Michele Young of San Jose’s Environmental Services Department has been helping to develop what she described as an “integrated organics strategy” as part of the city’s Zero Waste Strategic Plan, which was adopted in August 2010.

Young said the city had a 75 percent landfill diversion requirement in its waste and recycling hauling contracts, and the city’s mayor in his State of the City address singled out gasification as an approach the city is likely to take in the future. As well, the city has a goal of operating a fleet of cars and trucks by 2022 that consists of 100 percent alternative energy vehicles.

San Jose is working in partnership with Zero Waste Energy Development Co., based in San Jose, to design a landfill diversion program that will include materials recycling, composting and energy production involving an anaerobic digestion process.

Zero Waste Energy Development is part of a family of companies stemming from the Zanker Materials Recovery and Landfill operation on the edge of San Jose in the Alviso neighborhood.

The city of San Jose and Zero Waste Energy Development have obtained or are in the process of obtaining several permits that will allow them to operate a 270,000-tons-per-year organics-to-energy plant that will generate 5 megawatts of energy annually, said Emily Hanson, project manager for Zero Waste Energy Development.

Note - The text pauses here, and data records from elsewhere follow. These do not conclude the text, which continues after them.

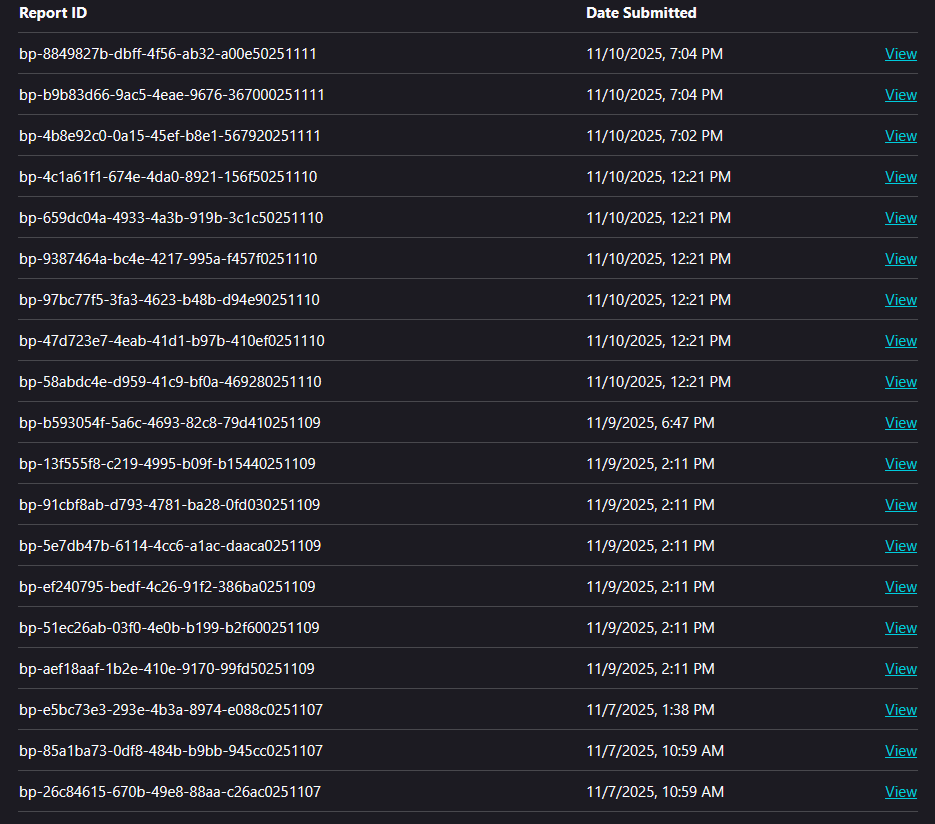The width and height of the screenshot is (935, 824).
Task: View report bp-91cbf8ab
Action: click(x=900, y=505)
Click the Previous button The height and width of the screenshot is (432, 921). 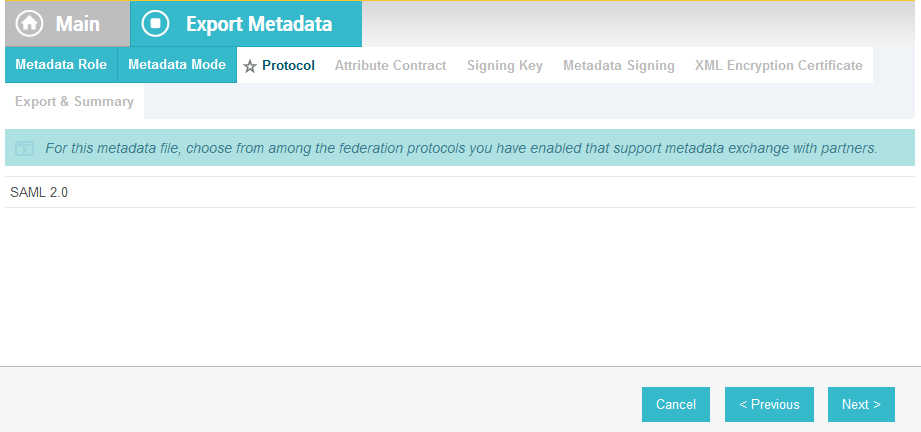tap(769, 404)
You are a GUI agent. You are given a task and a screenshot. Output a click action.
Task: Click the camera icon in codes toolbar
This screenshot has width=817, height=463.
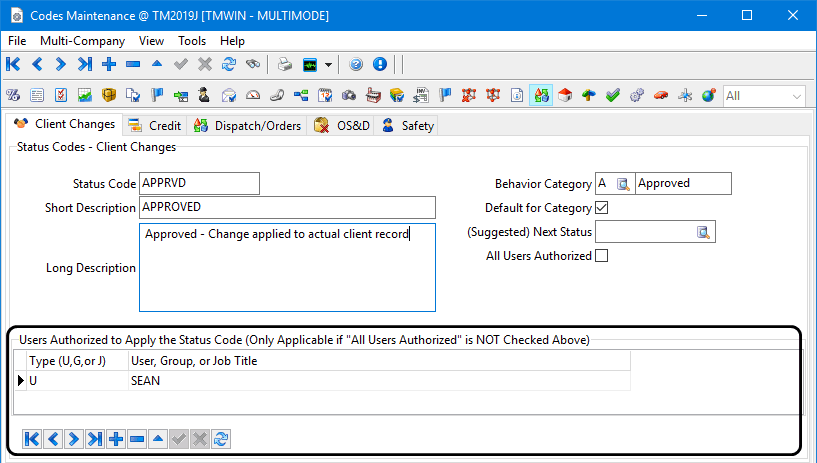tap(349, 96)
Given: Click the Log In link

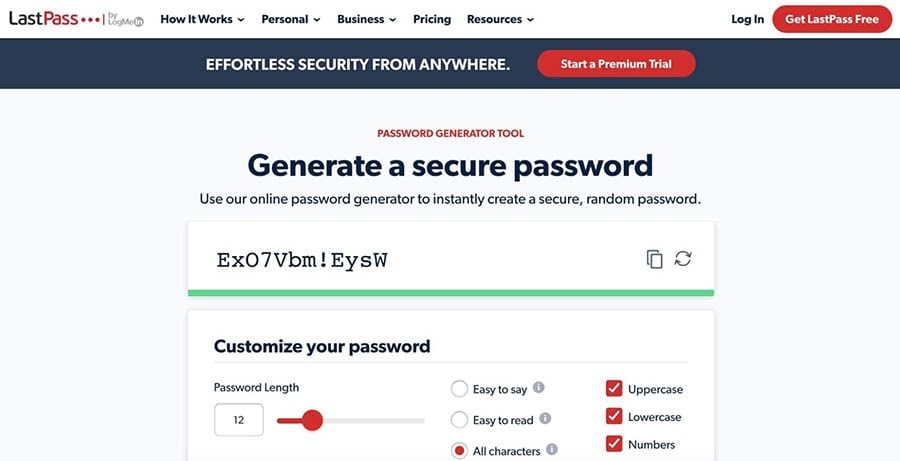Looking at the screenshot, I should (747, 19).
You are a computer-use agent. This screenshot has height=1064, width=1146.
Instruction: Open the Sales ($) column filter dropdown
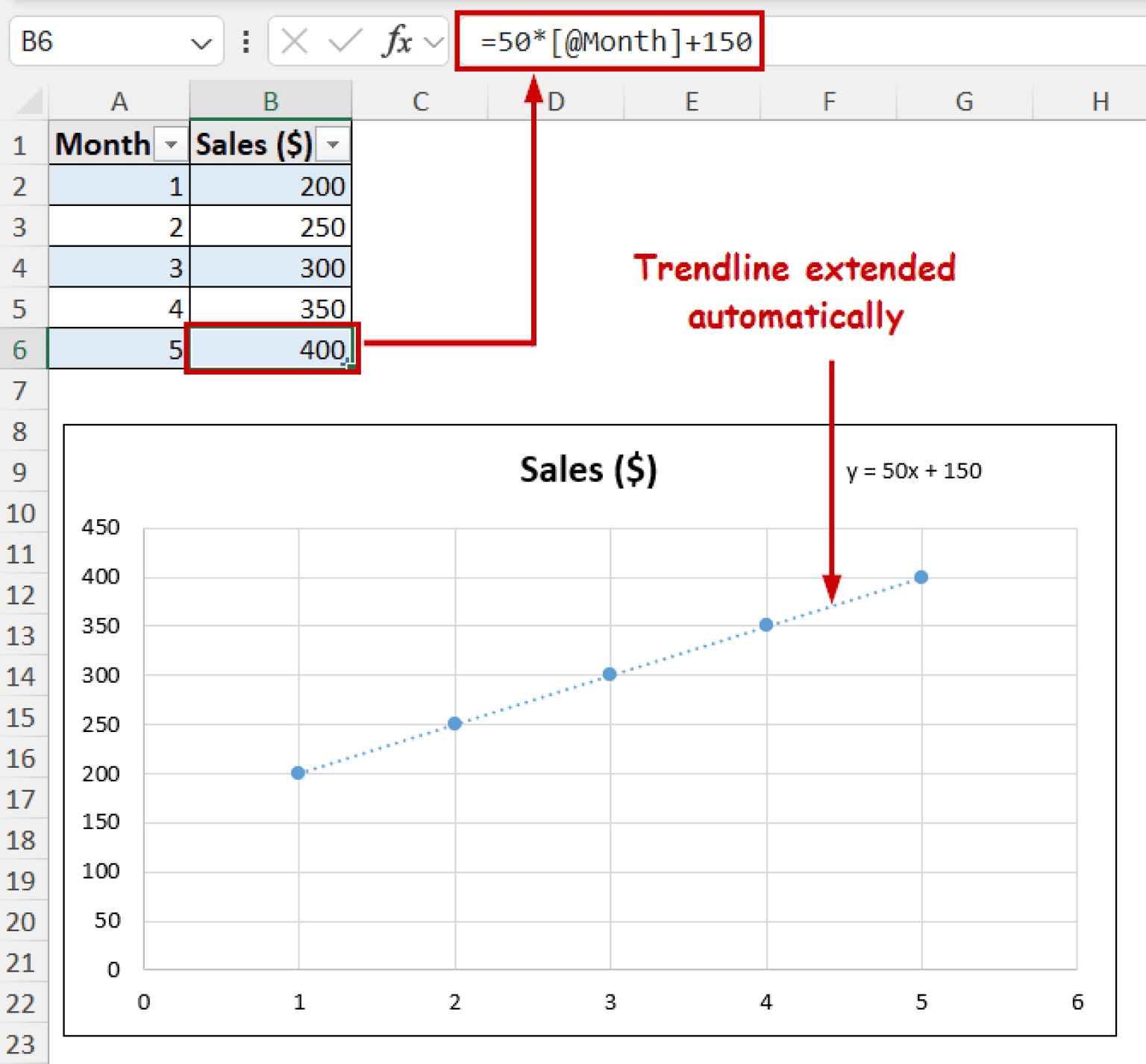334,145
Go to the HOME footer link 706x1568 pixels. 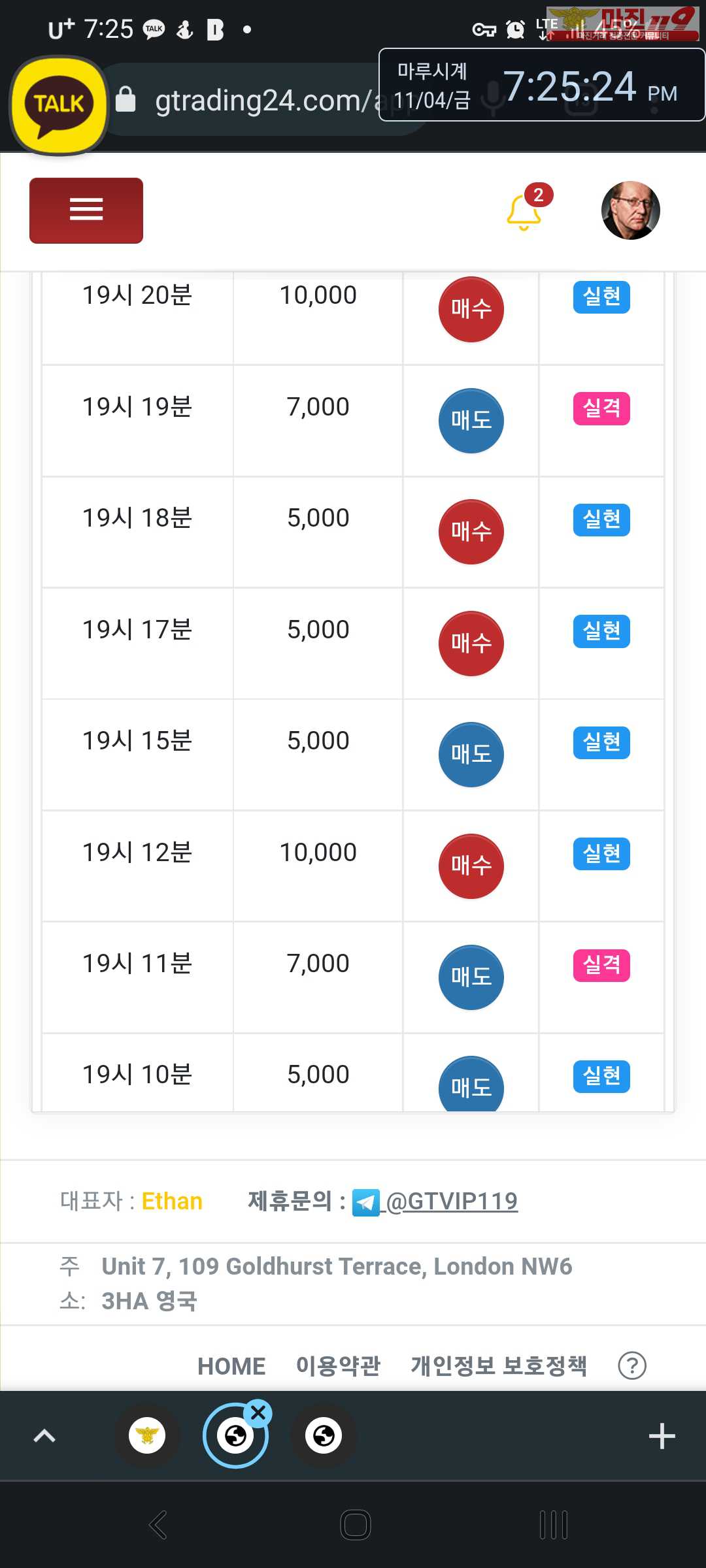[231, 1366]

That amount of electricity is enough to power from 3,600 to 4,000 homes per year, said Hanson.
She told attendees that the project involves quite a few “firsts,” including being the “first commercial dry fermentation anaerobic digestion facility for municipal solid waste in the United States.” Stated Young, “We’re really in uncharted territory.”

In Los Angeles County, in the heart of America’s second largest metropolitan statistical area, L.A. County Department of Public Works Assistant Deputy Director Pat Proano says waste conversion technologies “will be part of that L.A. County does” from this point forward.

At its landfills, L.A. County is “setting aside 50 cents per ton” of what is collected to go toward researching and eventually investing in energy-from-waste technologies, said Proano.

There is support in L.A. County for such efforts said Proano, reversing a pattern of decades-long resistance to energy-from-waste efforts, viewed by some as “incineration.” Proano said, “Let’s get rid of the myths and have an adult conversation about this.”

Waste Conversion Congress West Coast 2011, held in December 2011 at the Convention Plaza Hotel in San Jose, Calif., was organized by Eye for Energy.